__Work required__:
Copy the records word for word, from the line with "Where should I click to: Choose" through the last line of the records, leaving out the pictures.
[START Dataset records]
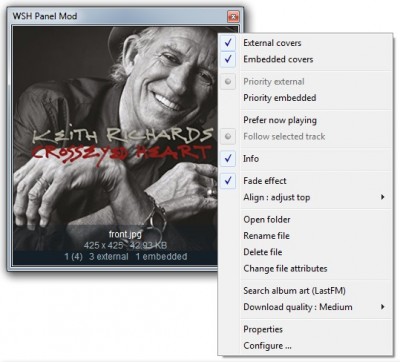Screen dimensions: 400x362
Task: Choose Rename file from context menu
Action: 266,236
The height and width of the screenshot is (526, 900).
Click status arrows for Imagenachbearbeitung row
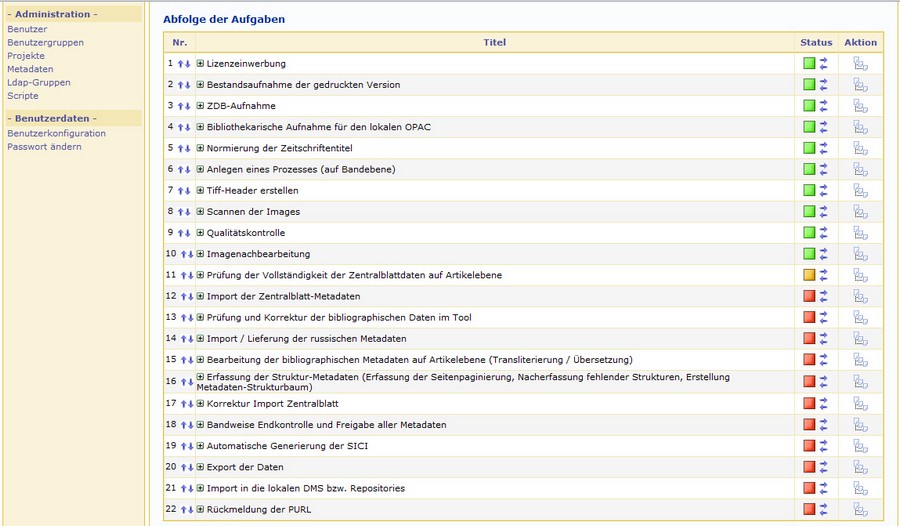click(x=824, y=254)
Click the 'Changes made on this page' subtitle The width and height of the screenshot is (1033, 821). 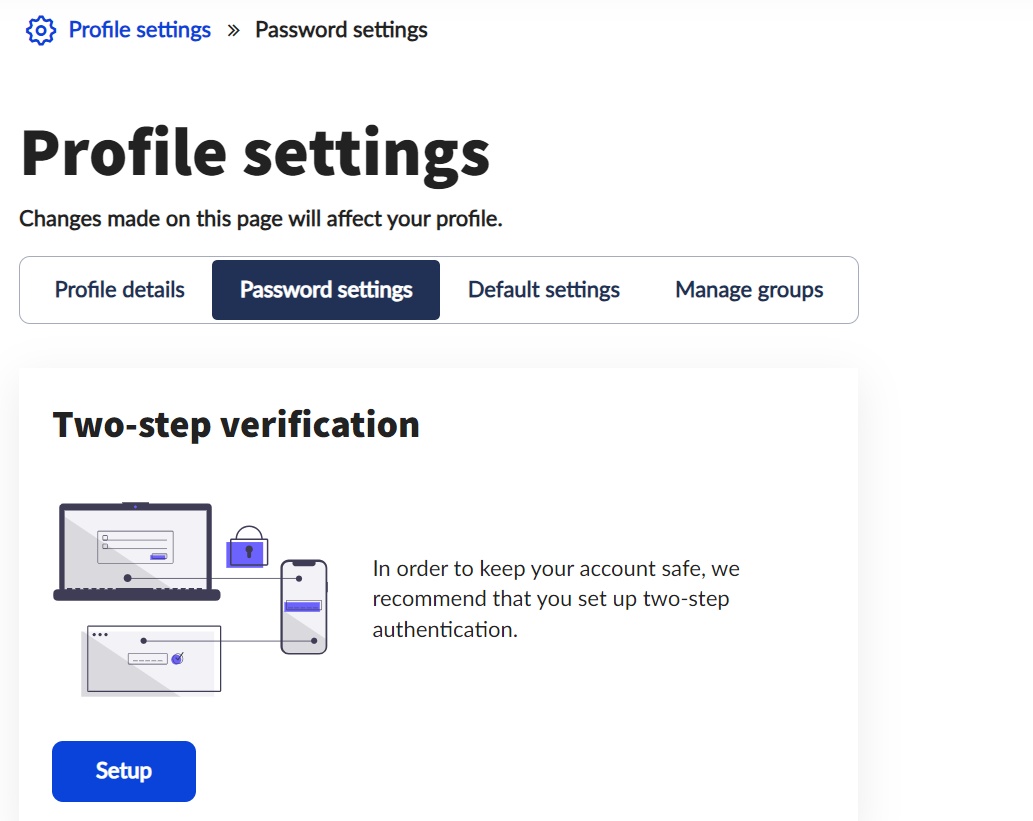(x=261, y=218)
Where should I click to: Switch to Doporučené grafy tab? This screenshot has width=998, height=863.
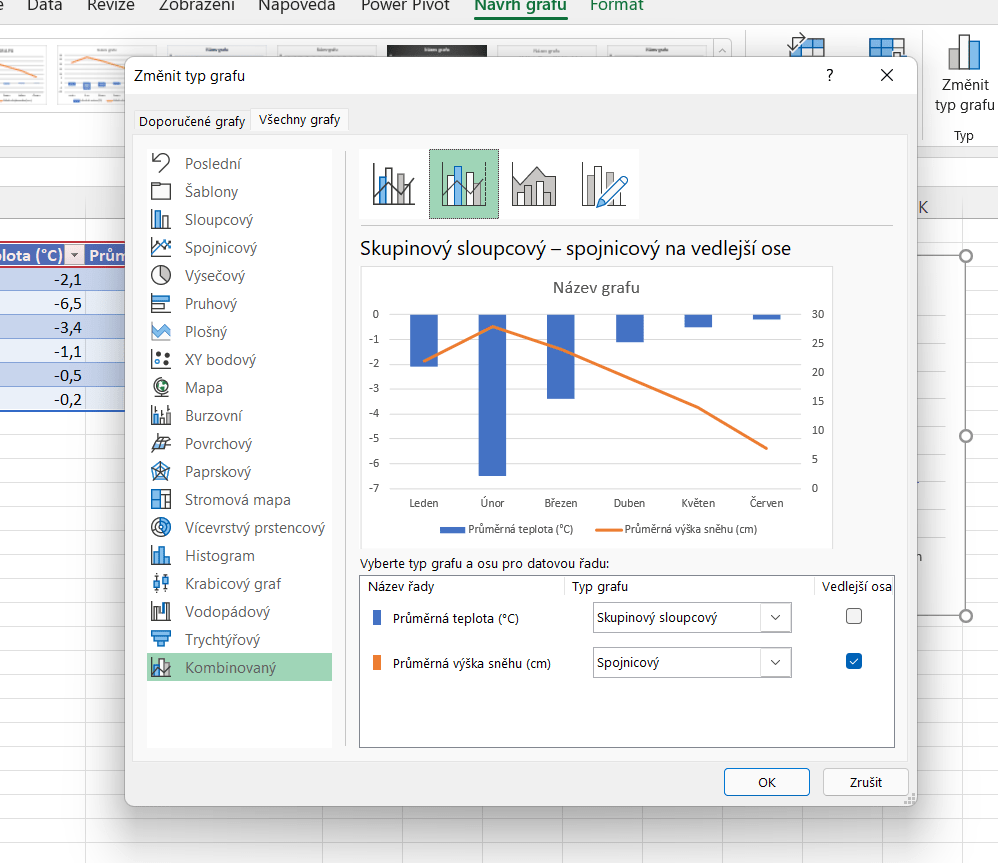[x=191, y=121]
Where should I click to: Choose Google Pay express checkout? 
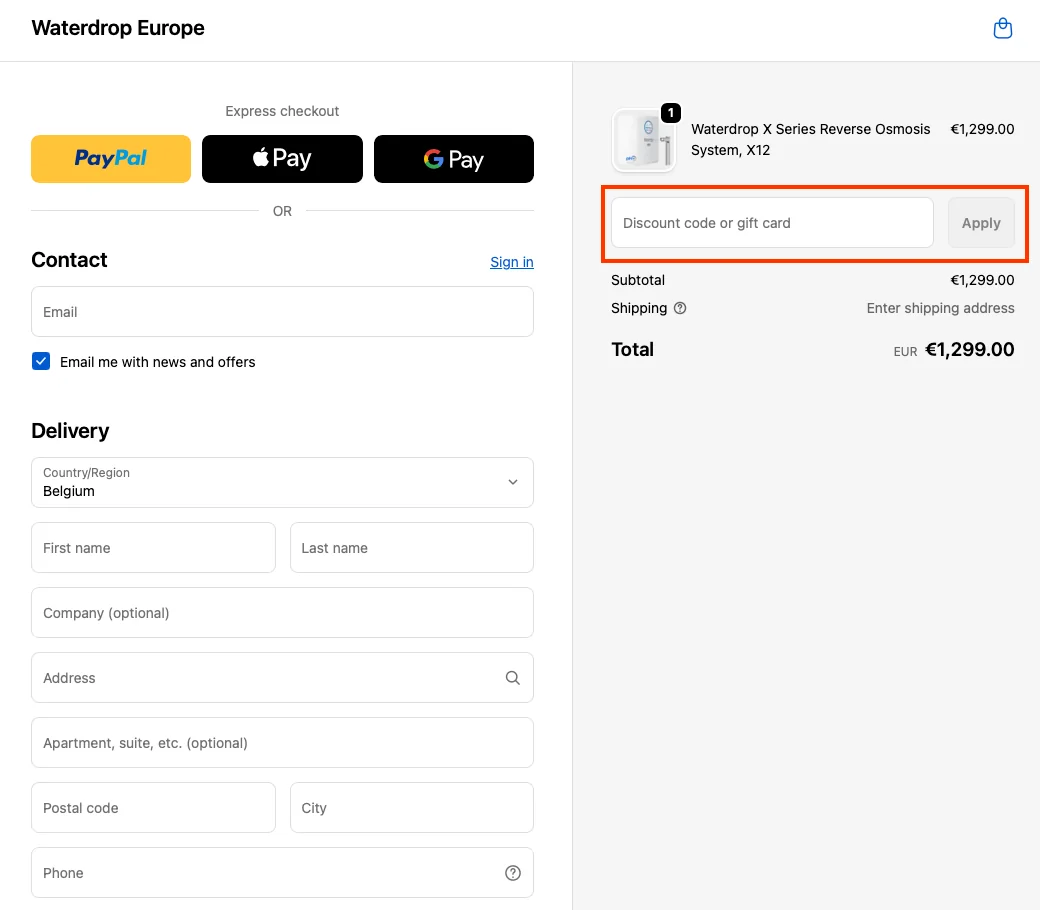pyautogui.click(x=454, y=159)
[END Dataset records]
__Complete response__:
Where should I click to: Choose Google Pay express checkout? 
pyautogui.click(x=454, y=159)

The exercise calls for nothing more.